Con la pubblicazione in Gazzetta Ufficiale (G.U. Serie Generale n. 186 del 9 agosto 2019) del Decreto del Ministro del Lavoro e delle Politiche Sociali del 4 luglio 2019 “Adozione delle Linee guida per la redazione del bilancio sociale degli enti del Terzo settore”, vengono finalmente definiti i contenuti e le modalità di redazione del bilancio sociale cui dovranno attenersi gli ETS interessati per obbligo (es. imprese sociali, con talune precisazioni in merito alle cooperative sociali, o altri ETS con ricavi, rendite, proventi o entrate comunque denominate superiori ad 1 milione di euro) o per scelta, secondo quanto indicato ai sensi del D. Lgs. n. 117/2017 e successive modifiche e integrazioni.

Il rispetto delle citate linee guida sarà obbligatorio a partire dalla redazione del bilancio sociale relativo al primo esercizio successivo a quello in corso alla data della pubblicazione, ovvero per i bilanci relativi al 2020 da approvarsi nel 2021.

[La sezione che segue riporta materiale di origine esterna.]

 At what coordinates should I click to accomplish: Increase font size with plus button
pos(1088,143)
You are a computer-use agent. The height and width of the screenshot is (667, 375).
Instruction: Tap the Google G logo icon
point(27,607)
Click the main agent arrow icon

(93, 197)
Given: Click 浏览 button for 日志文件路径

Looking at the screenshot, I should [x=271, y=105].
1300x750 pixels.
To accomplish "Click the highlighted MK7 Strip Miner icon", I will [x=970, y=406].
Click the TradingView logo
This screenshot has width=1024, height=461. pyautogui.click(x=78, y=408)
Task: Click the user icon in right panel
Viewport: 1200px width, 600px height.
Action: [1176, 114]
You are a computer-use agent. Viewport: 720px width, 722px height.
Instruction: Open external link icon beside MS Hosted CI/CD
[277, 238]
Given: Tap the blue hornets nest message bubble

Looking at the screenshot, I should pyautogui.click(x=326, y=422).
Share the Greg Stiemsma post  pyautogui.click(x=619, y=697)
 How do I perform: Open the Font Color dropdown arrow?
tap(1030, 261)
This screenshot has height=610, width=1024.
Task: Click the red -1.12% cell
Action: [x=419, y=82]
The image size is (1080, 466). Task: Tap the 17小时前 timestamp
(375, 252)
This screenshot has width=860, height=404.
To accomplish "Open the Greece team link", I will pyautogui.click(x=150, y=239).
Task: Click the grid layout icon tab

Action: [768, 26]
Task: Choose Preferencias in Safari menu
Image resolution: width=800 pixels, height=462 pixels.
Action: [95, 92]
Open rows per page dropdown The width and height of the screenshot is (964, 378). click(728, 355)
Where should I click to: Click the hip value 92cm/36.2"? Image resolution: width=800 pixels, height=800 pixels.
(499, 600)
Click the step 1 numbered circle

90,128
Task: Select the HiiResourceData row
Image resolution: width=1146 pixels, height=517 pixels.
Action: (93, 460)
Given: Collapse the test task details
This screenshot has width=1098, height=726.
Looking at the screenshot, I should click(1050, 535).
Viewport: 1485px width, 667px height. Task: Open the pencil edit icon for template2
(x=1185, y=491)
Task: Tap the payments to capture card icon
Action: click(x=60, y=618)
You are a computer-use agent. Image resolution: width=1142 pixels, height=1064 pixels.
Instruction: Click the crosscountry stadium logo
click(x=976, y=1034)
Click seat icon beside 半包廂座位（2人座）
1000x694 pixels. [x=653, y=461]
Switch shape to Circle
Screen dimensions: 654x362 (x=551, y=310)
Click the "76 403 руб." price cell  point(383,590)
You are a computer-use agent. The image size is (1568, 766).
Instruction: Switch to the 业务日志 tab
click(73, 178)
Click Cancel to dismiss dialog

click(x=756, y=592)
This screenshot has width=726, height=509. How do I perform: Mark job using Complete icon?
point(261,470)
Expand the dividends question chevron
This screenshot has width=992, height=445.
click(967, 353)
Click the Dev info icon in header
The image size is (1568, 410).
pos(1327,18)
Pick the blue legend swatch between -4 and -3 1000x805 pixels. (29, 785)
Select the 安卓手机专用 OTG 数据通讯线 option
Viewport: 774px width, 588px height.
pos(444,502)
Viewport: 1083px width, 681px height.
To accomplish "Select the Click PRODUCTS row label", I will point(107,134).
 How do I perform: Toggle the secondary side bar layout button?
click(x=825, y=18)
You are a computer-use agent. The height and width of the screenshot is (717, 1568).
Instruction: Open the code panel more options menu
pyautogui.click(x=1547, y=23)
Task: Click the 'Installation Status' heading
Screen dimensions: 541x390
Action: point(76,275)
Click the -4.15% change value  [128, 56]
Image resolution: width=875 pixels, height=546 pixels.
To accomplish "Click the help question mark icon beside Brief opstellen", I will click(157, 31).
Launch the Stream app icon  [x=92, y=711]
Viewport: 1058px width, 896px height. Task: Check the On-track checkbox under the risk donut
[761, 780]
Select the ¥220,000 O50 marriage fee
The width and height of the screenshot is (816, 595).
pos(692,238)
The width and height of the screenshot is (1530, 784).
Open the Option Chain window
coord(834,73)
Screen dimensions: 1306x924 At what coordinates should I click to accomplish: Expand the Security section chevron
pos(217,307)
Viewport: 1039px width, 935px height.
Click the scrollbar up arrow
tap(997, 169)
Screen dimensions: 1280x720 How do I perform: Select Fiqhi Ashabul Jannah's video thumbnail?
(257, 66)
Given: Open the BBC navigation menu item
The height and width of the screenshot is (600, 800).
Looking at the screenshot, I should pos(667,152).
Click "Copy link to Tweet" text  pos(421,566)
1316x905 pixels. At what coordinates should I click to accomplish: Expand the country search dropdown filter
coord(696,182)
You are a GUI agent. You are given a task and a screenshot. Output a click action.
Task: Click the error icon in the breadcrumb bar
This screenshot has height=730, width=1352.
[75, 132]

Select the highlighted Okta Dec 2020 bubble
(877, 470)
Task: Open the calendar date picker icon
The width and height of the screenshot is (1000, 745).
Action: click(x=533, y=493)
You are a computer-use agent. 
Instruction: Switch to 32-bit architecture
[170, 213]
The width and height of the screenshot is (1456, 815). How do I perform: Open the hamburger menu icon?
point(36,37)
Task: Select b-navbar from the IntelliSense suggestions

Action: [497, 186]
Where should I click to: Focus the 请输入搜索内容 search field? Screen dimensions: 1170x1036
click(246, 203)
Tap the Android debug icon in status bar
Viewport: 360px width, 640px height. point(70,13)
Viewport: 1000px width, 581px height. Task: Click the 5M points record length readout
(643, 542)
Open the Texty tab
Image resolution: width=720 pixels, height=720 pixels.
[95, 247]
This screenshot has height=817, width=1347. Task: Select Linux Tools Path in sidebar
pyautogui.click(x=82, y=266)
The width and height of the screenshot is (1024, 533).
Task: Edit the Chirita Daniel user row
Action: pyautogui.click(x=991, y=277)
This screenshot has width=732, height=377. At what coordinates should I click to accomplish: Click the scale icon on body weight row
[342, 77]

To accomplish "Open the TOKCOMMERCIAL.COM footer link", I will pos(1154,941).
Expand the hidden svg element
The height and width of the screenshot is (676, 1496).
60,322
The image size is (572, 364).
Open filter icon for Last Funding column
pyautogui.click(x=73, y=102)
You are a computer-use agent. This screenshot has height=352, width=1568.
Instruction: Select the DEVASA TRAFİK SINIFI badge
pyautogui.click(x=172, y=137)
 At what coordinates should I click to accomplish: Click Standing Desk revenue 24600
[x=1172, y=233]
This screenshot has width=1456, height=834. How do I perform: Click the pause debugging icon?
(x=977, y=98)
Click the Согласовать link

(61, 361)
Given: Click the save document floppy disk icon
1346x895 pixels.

Secondo le linee guida, il documento dovrà contenere dei contenuti minimi (informazioni generali sull’ente, struttura, governo e amministrazione, persone coinvolte, obiettivi e attività, situazione economica e finanziaria) e sarà soggetto all’approvazione da parte dell'organo statutariamente competente, dopo essere stato esaminato dall'organo di controllo, che lo integra con le informazioni sul monitoraggio e l'attestazione di conformità alle linee guida. Ribadendo quanto già illustrato nel CTS, si specifica che gli ETS dovranno inoltre provvedere al deposito presso il Registro Unico Nazionale del Terzo Settore (RUNTS) entro il 30 giugno dell’anno successivo (o nel Registro delle Imprese per le imprese sociali), oltre a pubblicarlo sul proprio sito internet o su quello della rete associativa cui aderiscono (qualora sprovvisti di un proprio sito).